TASK TO COMPLETE:
Reproduce the stretch of the listing from the line containing "The height and width of the screenshot is (701, 1362)." through the line containing "center [174, 376].", substituting "Screen resolution" for "Image resolution" and leaving everything else unchanged.

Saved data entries

··········

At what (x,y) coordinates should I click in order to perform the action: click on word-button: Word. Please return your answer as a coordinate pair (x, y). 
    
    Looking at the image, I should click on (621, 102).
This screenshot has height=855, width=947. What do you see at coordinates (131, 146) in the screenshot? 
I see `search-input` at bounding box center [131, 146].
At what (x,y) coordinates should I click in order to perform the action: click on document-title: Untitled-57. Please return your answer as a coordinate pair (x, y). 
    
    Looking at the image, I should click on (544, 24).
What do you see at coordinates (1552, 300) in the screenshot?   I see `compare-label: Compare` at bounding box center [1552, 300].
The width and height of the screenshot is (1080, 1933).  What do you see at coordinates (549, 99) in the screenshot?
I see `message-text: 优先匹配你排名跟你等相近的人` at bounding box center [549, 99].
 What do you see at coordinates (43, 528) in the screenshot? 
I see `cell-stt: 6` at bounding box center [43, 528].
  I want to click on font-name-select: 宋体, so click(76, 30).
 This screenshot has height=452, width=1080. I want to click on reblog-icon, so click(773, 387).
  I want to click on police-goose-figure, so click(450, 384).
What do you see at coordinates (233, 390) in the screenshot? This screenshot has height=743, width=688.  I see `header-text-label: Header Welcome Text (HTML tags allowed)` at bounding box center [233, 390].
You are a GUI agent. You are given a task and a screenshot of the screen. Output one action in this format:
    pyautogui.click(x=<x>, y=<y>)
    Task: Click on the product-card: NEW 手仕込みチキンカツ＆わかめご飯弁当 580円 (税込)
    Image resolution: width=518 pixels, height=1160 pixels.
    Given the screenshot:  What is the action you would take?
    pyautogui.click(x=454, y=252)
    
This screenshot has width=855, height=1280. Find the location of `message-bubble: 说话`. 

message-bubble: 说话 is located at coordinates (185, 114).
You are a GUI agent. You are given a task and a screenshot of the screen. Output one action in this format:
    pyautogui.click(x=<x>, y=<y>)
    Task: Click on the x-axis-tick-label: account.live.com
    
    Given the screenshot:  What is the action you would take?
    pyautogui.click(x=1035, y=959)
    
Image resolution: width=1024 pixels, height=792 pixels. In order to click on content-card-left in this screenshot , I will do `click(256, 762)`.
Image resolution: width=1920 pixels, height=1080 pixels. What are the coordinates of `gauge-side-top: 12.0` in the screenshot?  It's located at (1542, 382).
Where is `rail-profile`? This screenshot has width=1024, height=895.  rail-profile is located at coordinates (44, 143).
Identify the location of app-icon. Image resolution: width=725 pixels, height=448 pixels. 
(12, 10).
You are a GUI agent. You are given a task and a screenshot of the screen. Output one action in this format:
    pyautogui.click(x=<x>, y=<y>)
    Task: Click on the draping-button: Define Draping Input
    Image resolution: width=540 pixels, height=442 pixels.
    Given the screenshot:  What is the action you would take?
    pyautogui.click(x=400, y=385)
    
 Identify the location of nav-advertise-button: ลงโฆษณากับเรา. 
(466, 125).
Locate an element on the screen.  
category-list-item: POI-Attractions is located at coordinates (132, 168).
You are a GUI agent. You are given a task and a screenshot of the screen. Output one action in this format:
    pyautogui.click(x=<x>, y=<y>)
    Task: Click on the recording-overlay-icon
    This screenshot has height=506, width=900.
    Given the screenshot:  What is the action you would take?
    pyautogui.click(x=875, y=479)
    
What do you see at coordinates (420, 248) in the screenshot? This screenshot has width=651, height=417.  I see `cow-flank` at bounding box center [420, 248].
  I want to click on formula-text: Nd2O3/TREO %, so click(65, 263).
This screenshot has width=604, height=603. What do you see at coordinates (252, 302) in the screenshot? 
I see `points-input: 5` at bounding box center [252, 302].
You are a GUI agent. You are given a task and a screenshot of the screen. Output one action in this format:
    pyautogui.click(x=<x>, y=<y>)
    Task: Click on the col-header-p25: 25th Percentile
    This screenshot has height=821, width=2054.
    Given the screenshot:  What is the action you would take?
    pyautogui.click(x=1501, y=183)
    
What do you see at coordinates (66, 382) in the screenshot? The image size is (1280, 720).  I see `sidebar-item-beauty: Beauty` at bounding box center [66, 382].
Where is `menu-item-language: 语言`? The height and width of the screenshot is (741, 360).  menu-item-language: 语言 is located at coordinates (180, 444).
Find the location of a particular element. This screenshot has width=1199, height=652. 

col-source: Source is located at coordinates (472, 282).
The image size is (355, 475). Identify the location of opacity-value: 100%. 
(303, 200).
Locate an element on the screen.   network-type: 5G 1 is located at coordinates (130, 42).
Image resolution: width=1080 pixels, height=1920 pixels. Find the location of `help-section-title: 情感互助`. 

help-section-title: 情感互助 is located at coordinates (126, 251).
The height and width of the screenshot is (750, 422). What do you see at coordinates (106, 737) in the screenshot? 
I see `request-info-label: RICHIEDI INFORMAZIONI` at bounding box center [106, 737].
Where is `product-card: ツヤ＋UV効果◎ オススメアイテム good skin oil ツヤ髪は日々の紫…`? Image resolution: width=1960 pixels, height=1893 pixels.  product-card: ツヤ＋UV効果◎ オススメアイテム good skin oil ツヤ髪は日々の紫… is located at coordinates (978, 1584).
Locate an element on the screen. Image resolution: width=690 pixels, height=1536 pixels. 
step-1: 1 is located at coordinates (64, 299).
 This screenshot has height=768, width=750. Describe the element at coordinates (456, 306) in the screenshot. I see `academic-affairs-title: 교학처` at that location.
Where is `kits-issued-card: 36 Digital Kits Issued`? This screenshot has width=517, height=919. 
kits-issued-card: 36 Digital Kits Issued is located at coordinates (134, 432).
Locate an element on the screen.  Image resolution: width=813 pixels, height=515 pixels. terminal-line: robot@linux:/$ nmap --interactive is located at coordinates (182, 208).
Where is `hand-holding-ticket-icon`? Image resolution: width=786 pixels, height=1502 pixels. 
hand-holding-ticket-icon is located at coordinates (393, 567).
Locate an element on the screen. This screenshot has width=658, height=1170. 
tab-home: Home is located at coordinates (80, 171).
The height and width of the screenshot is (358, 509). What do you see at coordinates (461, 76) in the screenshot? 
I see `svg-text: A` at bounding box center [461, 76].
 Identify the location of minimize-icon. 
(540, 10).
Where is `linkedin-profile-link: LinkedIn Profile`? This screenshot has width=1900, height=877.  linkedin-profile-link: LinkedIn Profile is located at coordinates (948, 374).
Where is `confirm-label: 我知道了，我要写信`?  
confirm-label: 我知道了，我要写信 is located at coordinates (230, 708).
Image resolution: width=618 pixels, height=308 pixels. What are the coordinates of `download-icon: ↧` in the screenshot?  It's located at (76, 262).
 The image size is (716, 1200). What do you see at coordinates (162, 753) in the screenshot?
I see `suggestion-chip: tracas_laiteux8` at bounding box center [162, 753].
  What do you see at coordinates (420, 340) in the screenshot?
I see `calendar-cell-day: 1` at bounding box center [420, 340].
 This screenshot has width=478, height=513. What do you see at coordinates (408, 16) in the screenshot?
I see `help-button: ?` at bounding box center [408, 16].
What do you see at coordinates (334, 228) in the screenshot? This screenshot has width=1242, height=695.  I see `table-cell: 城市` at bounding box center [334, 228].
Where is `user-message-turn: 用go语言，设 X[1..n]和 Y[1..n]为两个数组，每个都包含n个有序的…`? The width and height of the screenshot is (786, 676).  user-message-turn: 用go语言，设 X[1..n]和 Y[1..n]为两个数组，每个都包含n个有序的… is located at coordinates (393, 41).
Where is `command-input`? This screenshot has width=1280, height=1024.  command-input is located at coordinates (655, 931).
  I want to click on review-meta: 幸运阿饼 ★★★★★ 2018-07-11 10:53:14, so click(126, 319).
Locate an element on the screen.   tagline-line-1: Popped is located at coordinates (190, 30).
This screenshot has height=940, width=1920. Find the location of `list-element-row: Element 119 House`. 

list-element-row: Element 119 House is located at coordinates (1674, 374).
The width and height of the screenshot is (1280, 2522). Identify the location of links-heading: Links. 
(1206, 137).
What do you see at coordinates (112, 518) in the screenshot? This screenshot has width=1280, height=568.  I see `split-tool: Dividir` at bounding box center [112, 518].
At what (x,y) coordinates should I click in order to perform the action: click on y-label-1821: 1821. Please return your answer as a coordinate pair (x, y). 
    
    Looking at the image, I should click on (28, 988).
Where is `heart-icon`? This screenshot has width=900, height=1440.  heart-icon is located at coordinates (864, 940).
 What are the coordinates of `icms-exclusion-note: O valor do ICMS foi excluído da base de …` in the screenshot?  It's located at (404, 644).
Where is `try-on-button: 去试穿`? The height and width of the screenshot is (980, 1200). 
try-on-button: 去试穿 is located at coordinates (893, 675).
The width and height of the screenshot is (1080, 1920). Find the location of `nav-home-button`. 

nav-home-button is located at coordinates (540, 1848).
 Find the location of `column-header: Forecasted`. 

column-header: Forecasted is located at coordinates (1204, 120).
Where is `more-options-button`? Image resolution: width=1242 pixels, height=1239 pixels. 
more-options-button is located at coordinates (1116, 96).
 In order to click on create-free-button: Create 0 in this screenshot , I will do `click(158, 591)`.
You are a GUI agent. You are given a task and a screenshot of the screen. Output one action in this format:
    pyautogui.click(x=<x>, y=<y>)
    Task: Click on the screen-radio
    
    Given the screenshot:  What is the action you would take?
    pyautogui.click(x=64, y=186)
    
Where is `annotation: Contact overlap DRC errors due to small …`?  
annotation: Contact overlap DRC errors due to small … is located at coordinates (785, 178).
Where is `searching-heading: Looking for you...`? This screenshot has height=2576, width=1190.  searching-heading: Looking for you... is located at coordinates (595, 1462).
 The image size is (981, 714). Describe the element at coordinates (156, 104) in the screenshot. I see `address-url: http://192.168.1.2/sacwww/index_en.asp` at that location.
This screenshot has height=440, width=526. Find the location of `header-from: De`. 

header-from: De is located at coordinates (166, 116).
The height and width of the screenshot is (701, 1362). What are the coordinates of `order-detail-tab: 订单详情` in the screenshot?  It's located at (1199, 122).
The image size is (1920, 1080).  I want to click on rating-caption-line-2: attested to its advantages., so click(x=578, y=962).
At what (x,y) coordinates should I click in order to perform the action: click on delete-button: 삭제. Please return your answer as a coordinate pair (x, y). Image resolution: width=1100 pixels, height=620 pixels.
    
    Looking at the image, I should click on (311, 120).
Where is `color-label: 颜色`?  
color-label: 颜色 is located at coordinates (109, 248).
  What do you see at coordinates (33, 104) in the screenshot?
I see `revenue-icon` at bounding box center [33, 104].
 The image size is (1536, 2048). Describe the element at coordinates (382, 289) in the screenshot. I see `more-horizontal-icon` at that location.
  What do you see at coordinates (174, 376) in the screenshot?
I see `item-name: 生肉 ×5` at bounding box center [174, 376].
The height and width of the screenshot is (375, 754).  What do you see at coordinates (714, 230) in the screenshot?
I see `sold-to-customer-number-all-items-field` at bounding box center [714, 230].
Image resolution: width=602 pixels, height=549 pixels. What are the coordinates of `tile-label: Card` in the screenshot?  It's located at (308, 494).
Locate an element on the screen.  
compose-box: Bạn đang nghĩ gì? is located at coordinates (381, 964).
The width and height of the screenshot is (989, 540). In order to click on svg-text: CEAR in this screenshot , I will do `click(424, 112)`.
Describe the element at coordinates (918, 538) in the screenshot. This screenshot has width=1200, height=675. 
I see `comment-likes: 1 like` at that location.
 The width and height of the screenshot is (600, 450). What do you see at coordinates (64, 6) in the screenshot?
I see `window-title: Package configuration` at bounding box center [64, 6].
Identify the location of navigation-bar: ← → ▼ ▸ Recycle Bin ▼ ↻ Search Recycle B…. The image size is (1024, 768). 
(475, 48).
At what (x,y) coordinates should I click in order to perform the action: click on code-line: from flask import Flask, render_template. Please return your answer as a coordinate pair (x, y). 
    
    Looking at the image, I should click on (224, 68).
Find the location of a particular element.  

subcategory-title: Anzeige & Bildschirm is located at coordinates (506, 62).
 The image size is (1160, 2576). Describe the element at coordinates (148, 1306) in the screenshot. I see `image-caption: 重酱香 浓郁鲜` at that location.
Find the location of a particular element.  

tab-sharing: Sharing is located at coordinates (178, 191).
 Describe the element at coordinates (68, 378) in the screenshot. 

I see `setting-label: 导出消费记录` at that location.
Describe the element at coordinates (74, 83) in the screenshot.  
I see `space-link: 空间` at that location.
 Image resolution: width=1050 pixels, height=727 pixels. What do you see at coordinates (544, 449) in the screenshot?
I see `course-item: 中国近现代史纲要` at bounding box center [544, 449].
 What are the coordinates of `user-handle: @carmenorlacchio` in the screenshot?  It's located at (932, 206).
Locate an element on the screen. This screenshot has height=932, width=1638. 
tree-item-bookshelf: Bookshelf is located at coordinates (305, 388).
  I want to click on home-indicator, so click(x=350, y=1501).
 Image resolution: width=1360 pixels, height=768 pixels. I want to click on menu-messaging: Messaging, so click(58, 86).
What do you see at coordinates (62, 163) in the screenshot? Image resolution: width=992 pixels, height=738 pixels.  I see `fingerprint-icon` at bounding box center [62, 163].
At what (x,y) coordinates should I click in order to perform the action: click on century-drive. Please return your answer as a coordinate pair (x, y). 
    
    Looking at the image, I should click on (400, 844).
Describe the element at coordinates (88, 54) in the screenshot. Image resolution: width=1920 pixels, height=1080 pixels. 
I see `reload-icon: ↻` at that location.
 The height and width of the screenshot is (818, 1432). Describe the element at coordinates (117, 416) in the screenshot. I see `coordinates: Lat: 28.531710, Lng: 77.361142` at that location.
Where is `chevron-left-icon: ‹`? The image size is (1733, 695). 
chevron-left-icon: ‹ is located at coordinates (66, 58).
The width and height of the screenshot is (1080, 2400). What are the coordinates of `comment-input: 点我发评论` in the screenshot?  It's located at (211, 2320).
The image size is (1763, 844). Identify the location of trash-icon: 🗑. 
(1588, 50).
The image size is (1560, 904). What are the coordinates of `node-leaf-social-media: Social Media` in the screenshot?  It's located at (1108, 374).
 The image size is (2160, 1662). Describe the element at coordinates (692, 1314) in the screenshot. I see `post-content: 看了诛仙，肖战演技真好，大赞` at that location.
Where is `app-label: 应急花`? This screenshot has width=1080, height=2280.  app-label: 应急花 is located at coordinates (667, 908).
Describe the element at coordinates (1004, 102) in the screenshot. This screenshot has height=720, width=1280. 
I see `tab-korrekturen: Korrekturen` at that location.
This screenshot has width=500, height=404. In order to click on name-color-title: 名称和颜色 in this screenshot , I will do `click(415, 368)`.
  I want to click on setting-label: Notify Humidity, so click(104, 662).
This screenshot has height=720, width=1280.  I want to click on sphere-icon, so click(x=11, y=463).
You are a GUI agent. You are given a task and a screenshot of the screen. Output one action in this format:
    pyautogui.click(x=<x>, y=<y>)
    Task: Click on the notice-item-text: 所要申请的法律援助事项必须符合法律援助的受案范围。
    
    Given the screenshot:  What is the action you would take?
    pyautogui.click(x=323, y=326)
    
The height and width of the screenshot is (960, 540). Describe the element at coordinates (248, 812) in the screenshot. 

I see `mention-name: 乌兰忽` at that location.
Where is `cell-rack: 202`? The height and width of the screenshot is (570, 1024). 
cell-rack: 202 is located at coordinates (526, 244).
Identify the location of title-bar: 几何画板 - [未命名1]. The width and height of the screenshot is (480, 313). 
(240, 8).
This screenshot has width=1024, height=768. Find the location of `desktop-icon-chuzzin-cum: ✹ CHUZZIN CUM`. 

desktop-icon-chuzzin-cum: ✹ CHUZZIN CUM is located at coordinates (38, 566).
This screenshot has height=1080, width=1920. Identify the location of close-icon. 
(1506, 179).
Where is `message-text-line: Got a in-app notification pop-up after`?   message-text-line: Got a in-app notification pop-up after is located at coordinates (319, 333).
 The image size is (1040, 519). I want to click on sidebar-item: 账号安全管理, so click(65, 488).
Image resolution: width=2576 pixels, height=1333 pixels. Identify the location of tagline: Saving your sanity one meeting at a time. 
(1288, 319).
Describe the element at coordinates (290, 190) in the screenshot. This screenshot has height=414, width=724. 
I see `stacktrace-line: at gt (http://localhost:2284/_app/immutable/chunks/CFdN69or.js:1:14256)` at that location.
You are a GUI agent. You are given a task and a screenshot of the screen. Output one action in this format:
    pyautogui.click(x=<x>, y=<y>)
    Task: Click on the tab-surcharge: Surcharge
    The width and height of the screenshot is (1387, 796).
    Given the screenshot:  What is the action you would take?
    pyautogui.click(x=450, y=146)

··········

RESULT:
The height and width of the screenshot is (701, 1362). What are the coordinates of `order-detail-tab: 订单详情` in the screenshot?  It's located at (1199, 122).
The image size is (1920, 1080).  I want to click on rating-caption-line-2: attested to its advantages., so click(x=578, y=962).
At what (x,y) coordinates should I click in order to perform the action: click on delete-button: 삭제. Please return your answer as a coordinate pair (x, y). Screen resolution: width=1100 pixels, height=620 pixels.
    
    Looking at the image, I should click on (311, 120).
Where is `color-label: 颜色`?  
color-label: 颜色 is located at coordinates (109, 248).
  What do you see at coordinates (33, 104) in the screenshot?
I see `revenue-icon` at bounding box center [33, 104].
 The image size is (1536, 2048). Describe the element at coordinates (382, 289) in the screenshot. I see `more-horizontal-icon` at that location.
  What do you see at coordinates (174, 376) in the screenshot?
I see `item-name: 生肉 ×5` at bounding box center [174, 376].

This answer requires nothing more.